El coordinador Enzo Ferreira calificó a mercedes sosa como “gorda comunista” y “cáncer”; hubo repudios institucionales y reclamos para que deje el cargo
Enzo Ferreira, coordinador de Radio Nacional Tucumán y referente de La Libertad Avanza en la provincia, quedó en el centro de la polémica tras publicar en redes sociales mensajes en los que insultó a Mercedes Sosa, figura emblemática cuya nombre lleva la emisora.
El funcionario tildó a la cantante de “gorda comunista” y replicó un mensaje de otro usuario que la calificaba como “cáncer”. Pese a la repercusión, no se retractó y defendió sus dichos al asegurar que “solo hice una descripción física e ideológica”. Además de también apuntar contra el ex lider de Patricio Rey y sus Redonditos de Ricota, Carlos Alberto "el Indio" Solari.
Las publicaciones se viralizaron rápidamente y generaron una fuerte reacción de distintos sectores políticos, culturales y familiares de la artista, quienes cuestionaron que tales expresiones provengan de un funcionario al frente de una radio pública que lleva su nombre.

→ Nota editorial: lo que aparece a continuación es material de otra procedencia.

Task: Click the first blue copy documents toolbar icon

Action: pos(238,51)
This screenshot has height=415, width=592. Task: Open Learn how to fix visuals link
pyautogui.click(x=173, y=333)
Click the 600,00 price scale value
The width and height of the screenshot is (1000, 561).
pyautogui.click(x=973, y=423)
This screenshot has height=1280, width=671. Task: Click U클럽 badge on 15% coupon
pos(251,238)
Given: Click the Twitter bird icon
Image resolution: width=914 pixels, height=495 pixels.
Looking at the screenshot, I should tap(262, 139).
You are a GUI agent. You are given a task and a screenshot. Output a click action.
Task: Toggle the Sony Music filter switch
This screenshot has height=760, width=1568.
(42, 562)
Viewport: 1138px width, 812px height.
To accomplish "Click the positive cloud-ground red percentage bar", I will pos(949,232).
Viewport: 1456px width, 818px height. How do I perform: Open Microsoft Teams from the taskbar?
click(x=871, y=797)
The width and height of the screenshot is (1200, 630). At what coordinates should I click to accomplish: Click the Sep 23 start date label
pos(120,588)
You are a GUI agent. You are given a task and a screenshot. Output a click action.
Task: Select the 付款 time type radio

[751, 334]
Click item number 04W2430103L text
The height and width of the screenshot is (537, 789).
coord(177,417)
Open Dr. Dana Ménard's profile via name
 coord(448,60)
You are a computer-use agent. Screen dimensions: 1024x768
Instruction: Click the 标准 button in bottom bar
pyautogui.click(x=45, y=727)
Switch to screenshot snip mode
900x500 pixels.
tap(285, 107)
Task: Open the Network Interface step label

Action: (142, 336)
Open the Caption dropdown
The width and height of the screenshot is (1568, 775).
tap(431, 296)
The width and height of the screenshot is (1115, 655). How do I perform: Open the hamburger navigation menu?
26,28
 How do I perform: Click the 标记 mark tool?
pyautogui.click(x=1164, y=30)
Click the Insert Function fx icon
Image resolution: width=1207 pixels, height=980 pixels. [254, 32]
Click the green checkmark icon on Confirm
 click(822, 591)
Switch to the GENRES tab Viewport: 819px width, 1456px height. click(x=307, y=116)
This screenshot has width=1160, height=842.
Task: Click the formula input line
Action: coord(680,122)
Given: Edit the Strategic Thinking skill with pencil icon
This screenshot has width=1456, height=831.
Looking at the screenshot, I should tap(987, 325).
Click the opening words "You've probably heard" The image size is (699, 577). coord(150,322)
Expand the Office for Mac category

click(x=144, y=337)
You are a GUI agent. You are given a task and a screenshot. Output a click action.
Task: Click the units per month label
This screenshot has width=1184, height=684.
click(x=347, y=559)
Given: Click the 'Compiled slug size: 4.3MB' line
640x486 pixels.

Lejos de moderar su postura, Ferreira desafió las críticas y sostuvo que sus mensajes permanecían visibles en su cuenta. Además, desestimó las denuncias mediáticas y calificó los cuestionamientos como intentos de “carpetearlo”. En su cuenta de X se mofó de la situación e incluso redobló la apuiesta burlandose de quienes lo reportaro, tratandolos de "Limitados".
El Ente Cultural de Tucumán emitió un comunicado en el que consideró “inadmisible” la difusión de discursos de odio y violencia simbólica desde espacios institucionales, y advirtió sobre el impacto de estos mensajes en la comunidad.
El organismo remarcó que los agravios no solo afectan la memoria de la artista, sino también a la identidad cultural de la provincia, al tratarse de una figura reconocida como referente indiscutida del patrimonio tucumano.
Por su parte, la familia de Mercedes Sosa pidió la renuncia de Ferreira y calificó sus declaraciones como un acto de “profunda cobardía”, al considerar que se trata de ataques dirigidos a una persona fallecida que no puede defenderse.
En ese sentido, Maby Sosa, sobrina de la cantante, cuestionó el uso de la apariencia física y enfermedades como forma de insulto, y advirtió que este tipo de discursos resultan “violentos” y “patéticos”.
La familia también difundió una carta abierta en la que sostuvo que el legado de la artista trasciende cualquier agravio y reafirmó su decisión de responder con la difusión cultural antes que con confrontación.
Desde distintos sectores señalaron que el episodio excede lo personal y constituye un ataque a la cultura tucumana, destacando la proyección internacional de Mercedes Sosa y su lugar como figura central del patrimonio artístico latinoamericano.